EXERCISE PROMPT: Find every line in the material that contains the string "from" and copy each of those lines. Case counts.

RECORDS SUPPLIED:
-- START --
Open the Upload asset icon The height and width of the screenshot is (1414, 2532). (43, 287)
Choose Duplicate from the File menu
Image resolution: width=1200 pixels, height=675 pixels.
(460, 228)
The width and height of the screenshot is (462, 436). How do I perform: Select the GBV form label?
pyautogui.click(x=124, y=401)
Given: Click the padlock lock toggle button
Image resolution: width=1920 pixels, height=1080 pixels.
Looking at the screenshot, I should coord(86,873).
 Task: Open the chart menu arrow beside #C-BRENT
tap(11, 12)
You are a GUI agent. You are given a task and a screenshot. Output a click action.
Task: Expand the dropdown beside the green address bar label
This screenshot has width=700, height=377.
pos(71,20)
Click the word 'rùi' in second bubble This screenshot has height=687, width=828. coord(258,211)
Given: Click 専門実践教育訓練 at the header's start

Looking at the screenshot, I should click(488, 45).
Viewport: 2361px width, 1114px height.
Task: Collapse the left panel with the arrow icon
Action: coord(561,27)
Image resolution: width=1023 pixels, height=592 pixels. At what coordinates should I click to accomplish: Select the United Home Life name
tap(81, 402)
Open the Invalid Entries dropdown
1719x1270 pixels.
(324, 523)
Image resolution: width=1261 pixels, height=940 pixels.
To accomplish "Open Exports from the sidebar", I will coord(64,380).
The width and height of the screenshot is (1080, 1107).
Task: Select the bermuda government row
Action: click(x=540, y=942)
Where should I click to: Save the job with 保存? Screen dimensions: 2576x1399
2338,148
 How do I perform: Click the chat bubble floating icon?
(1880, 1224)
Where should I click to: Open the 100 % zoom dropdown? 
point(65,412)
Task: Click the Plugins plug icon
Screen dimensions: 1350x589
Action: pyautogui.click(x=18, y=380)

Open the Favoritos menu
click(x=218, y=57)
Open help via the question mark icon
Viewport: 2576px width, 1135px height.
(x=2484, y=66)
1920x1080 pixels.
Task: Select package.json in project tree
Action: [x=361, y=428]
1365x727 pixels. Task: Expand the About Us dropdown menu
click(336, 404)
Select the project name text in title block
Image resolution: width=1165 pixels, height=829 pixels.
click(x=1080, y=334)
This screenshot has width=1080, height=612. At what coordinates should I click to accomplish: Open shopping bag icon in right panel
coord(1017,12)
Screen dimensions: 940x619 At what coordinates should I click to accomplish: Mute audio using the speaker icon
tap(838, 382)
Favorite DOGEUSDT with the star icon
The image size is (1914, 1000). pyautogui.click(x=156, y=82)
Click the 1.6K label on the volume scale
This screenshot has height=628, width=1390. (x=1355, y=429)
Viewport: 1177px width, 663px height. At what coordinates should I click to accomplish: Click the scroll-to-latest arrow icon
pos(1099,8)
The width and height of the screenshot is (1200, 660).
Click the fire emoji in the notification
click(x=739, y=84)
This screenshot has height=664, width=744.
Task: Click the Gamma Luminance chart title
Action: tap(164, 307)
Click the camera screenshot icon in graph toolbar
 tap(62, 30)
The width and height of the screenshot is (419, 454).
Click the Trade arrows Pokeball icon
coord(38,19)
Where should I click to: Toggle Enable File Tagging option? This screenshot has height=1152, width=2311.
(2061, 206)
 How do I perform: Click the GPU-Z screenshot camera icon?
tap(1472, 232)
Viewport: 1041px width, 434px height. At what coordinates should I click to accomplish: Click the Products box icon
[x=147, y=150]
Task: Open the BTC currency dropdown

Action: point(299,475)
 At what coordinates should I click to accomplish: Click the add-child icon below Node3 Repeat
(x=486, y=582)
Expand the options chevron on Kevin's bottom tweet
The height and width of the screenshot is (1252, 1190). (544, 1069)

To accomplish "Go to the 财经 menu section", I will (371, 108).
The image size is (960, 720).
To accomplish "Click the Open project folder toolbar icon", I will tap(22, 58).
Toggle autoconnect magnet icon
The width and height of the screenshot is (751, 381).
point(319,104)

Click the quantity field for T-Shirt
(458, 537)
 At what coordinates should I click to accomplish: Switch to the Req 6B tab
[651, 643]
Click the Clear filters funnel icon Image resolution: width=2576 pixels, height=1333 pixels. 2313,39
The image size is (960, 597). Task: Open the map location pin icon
-- END --
SOLUTION TO THIS TASK:
Choose Duplicate from the File menu
To accomplish "Open Exports from the sidebar", I will coord(64,380).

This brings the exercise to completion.